Ransomware Detection Using Machine Learning: A Review, Research Limitations and Future Directions

Ransomware attacks are on the rise in terms of both frequency and impact. The shift to remote work due to the COVID-19 pandemic has led more people to work online, prompting companies to adapt quickly. Unfortunately, this increased online activity has provided cybercriminals numerous opportunities to carry out devastating attacks. One recent method employed by malicious actors involves infecting corporate networks with ransomware to extract millions of dollars in profits. Ransomware falls into the category of malware. It works by encrypting sensitive data and demanding payments from victims to receive the encryption keys necessary for decrypting their data.

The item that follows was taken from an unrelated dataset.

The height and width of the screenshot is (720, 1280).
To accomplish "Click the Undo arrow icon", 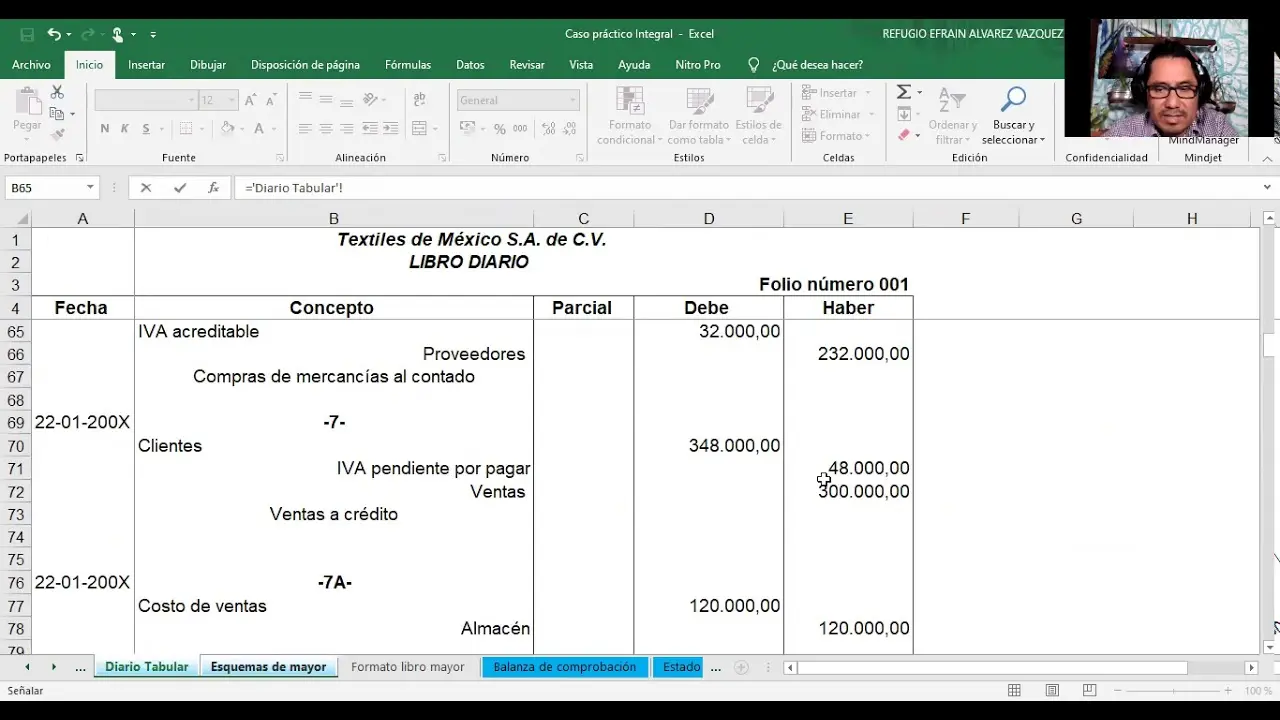I will pos(54,34).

The prevalence of this type of attack has prompted governments and organisations worldwide to intensify their efforts to combat ransomware. In response, the research community has also focused on ransomware detection, leveraging technologies such as machine learning. Despite this increased attention, practical solutions for real-world applications remain scarce in the existing literature. Numerous surveys have explored literature within the domain. Still, there is a notable lack of emphasis on the design of ransomware detection systems and the practical aspects of detection, including real-time and early detection. Against this backdrop, our review delves into the existing literature on ransomware detection, specifically examining the machine-learning techniques, detection approaches, and designs employed. Finally, we highlight the limitations of prior studies and propose future research directions in this crucial area.